La medaglia più bella

La medaglia che porto nel cuore

Ci sono medaglie che brillano al collo e altre che brillano nell’anima. Il 22 e 23 maggio, a Cesena, ho partecipato ai Campionati Italiani Paralimpici di Tennis Tavolo insieme alla mia famiglia sportiva di Utopia Sport, con Gerry Pertipillo e Carlo Veri, guidati dal nostro presidente Giampiero Turco.

Abbiamo lottato fino all’ultimo punto, nei doppi e nelle gare individuali, vivendo ogni incontro con la passione e la determinazione che da sempre accompagnano il nostro percorso sportivo.

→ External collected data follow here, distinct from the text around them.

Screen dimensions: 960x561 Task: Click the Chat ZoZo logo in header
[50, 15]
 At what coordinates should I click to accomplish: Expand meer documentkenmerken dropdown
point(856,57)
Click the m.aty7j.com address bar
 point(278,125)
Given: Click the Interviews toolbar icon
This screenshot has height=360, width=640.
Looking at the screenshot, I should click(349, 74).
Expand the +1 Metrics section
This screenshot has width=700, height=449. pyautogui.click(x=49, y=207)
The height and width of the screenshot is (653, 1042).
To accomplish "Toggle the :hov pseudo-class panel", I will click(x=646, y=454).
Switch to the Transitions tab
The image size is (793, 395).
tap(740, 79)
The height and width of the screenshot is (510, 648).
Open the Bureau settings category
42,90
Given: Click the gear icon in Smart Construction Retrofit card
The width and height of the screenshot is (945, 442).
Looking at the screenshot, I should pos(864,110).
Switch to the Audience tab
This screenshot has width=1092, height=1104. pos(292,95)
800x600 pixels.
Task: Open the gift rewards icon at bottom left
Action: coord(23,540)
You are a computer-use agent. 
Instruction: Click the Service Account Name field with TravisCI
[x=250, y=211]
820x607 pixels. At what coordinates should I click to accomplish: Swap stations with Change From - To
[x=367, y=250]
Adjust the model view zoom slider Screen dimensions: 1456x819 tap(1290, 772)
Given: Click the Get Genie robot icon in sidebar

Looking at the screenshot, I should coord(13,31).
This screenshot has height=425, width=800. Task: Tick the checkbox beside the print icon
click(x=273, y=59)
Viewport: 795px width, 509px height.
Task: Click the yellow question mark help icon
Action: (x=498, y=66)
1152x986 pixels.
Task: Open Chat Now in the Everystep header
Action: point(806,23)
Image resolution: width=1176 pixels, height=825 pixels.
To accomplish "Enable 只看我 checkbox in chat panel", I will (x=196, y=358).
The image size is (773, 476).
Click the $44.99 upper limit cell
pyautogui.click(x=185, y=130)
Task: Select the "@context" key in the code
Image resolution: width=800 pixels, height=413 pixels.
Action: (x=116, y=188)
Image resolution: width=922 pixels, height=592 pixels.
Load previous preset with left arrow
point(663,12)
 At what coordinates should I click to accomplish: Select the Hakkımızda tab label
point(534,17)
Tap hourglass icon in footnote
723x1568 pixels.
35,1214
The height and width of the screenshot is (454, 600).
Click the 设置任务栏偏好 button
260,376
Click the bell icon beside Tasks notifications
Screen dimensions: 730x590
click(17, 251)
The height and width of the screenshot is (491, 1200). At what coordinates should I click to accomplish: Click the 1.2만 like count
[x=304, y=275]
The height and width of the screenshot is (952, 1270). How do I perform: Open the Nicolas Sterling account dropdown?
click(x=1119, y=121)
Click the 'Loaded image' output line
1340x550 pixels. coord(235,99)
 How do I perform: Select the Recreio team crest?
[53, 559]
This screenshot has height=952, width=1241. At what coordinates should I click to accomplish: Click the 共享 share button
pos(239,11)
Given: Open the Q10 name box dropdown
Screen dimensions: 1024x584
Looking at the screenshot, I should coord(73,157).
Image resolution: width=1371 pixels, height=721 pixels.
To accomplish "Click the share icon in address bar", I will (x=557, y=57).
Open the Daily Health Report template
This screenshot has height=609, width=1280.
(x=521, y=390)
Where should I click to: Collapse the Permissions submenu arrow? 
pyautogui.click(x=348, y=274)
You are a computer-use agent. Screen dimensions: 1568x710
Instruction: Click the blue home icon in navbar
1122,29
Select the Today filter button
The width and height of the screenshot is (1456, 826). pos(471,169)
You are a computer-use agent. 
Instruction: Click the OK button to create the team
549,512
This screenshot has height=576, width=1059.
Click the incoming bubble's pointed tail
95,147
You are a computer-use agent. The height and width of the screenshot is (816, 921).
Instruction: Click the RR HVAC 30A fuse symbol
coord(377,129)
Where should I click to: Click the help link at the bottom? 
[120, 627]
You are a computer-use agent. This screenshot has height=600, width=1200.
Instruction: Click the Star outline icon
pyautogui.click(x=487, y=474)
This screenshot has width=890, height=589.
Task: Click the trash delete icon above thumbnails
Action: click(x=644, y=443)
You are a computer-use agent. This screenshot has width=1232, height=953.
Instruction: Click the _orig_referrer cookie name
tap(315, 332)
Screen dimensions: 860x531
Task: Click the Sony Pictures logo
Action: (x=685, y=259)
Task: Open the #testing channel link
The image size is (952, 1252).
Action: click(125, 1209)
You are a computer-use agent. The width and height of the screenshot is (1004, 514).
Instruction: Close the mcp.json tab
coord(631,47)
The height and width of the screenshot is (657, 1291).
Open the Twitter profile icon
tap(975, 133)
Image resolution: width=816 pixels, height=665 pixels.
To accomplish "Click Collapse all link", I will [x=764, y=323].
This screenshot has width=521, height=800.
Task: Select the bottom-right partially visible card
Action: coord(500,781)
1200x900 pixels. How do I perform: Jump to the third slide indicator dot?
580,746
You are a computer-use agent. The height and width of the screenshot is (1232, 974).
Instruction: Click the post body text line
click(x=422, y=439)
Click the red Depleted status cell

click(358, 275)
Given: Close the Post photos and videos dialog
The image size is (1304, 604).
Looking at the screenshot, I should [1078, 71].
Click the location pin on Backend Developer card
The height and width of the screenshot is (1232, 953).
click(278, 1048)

Alla fine è arrivata una medaglia di bronzo.Un risultato che mi rende felice, ma che quest’anno ha assunto un significato ancora più profondo.

Ho avuto infatti il privilegio di condividere il doppio femminile con Manuela Casu. Ci conoscevamo poco, ma fin dai primi scambi ho percepito la sua sensibilità, la sua voglia di mettersi in gioco e il desiderio sincero di vivere questa esperienza fino in fondo.

Insieme abbiamo affrontato avversarie di altissimo livello, tra cui grandi campionesse che hanno scritto pagine importanti del tennis tavolo paralimpico italiano. Ogni punto conquistato è stato il frutto di impegno, fiducia reciproca e collaborazione. Ma ciò che ha reso speciale questa esperienza è arrivato dopo il torneo.

Ho ricevuto un messaggio da Manuela che mi ha profondamente emozionata. Mi ringraziava per aver condiviso con lei questa avventura sportiva, per aver creduto nella squadra che avevamo costruito e per averle trasmesso entusiasmo e fiducia.Quelle parole hanno avuto per me un valore immenso.

In quel momento ho capito che la vera vittoria non era il bronzo conquistato. La vera vittoria era aver lasciato qualcosa di bello nel cuore di un’altra persona.

Durante questi campionati ho vissuto anche un altro incontro che porterò sempre con me. Ho conosciuto una coppia di persone sorde presenti alla manifestazione. Attraverso la LIS abbiamo iniziato a dialogare, a raccontarci e a condividere le emozioni delle gare.

Vederli seguire le partite, partecipare e sentirsi parte di quel contesto mi ha ricordato ancora una volta perché credo così tanto nell’inclusione.

Non quella raccontata a parole. Quella che nasce spontaneamente dall’incontro tra persone. Quella che non ha bisogno di spiegazioni. Quella che trasforma una semplice competizione sportiva in un’occasione di crescita, amicizia e umanità.

Tornando a casa ho ripensato a tutto questo. Alla medaglia, certo. Ma soprattutto ai sorrisi, ai messaggi, agli abbracci e alle emozioni condivise.

Ed è per questo che oggi posso dire di aver conquistato qualcosa di ancora più prezioso di un podio. Una medaglia che non si vede, ma che porterò sempre con me.